His neural paths dead, the little painter lies inert on the stool still dressed in his splattered smock, hand still clenching a fine sable brush. A long, pale finger raises his chin and the owner sighs. Another of his admirers dead, driven into a mad abyss by the beauty of an illusion.
"Heracles," Yao says, and the beauty melts into his voice like a smooth undercurrent in the depths of the sea. Smoke and mirrors, he thinks irritably, but his voice is mild like Novocain. "Isn't this too much?'
"You never complained before," Heracles is sleepy, as he always is, but his eyes are green and attentive as they probe the little painter, lying dead on the stool with a fine sable brush.
"Yes, I do," Because the subject practices the illusion too well, it is him; but this is his beloved protégé, forever in his mind a child with large, inquisitive eyes. He lets go of Kiku's lifeless, sunken skin and grasps the canvas carefully, because the illusion does not permit otherwise. "Look. Without paint he painted me, using his soul. Isn't this enough?"
Heracles, for his part, is uninterested in the painting. Instead, he buries a hand in Kiku's hair (Yao seethes and averts his eyes without frowning) and raises the little painter's head to look at the loving, sleeping face speculatively. "He looks interesting. Okay, tell you what: I'll let him live again, but you won't interfere, like you did last time. In fact, as a favor, I might let you forgive him, too."
Intrigued by the unusually talkative offer, Yao closes his eyes – a lifetime of happy memories flashes back at him (Kiku in the park, Kiku laughing, Kiku with his pet kitty, Kikukikukikukiku). "Very well," he consents with loathing.
Heracles' face is mildly taken aback but he shrugs and hoists Yao's little admirer over his shoulder effortlessly like an empty sack.
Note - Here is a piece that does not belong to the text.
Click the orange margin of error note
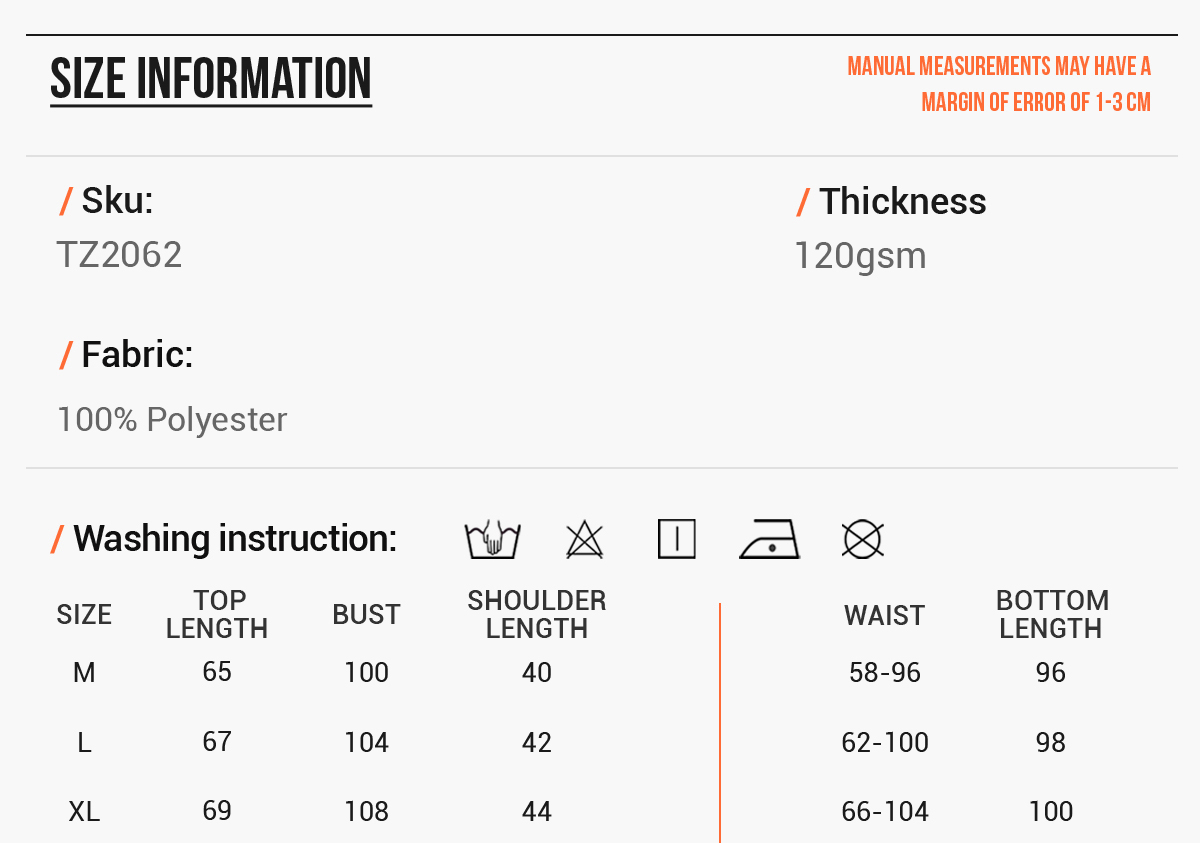1200x843 pixels. click(x=999, y=84)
The boy (precious, precious protégé)'s small black-haired head lolls between Heracles' shoulderblades. Lifelessly.
Yao prefers not to know the effects of his trade.
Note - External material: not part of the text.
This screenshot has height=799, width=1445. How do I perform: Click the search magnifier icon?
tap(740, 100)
"His last lover resembled me a bit," Heracles murmurs, seemingly more in retrospection than anything, but they are all cruel and Heracles is no exception.
"You are a Goddess of Love," Yao spits as much as he can, but the Goddess is gone with his new toy. The glass doll deflates and sighs.
His portrait, Kiku's soul, seems to be in agreement.
Kiku's eyes open to deep brown hair and grass green eyes.
"Who am I? Where am I?"
The man beside him yawns and stretches, then curls against his side like a cat. "Huh…you're Honda Kiku and you're my fiancé," he explains, like it is normal, and maybe it is.
Honda Kiku briefly thinks of a crystalline doll shining shattered light in a room and an empty paint palette, but it recedes like the tide of the sea near Heracles' home and does not come back.
Getting married to Heracles Karpusi four days later is the highlight of Honda Kiku's life. Later, when he discovers an affinity for painting, his husband encourages him to pursue it.
When Kiku is out shopping one sunny, cloudless, day, he sees someone traversing the streets in a bright red gown.
The regal posture is perfection, the lovely porcelain face exquisitely impassive, and an odd halo of sunlight surrounds the entire figure, almost geometrical in its designs. Kiku takes several sprinting steps towards the individual, intending to chase him down and ask him to model for a portrait (Portrait of a God, his mind suggests, and why not?). He never reaches the model-to-be; shattered light is all he sees.
Yao's teeth grind together with the click of two glass shards rubbing against each other. Heracles is cruel, like the rest of them.
Kiku will be fine, but he cannot visit his precious, precious protégé in the hospital, because Kiku is in a coma. Yao is well aware of the elements of the deal and his own precarious position within it.
Heracles is cruel like the rest of them.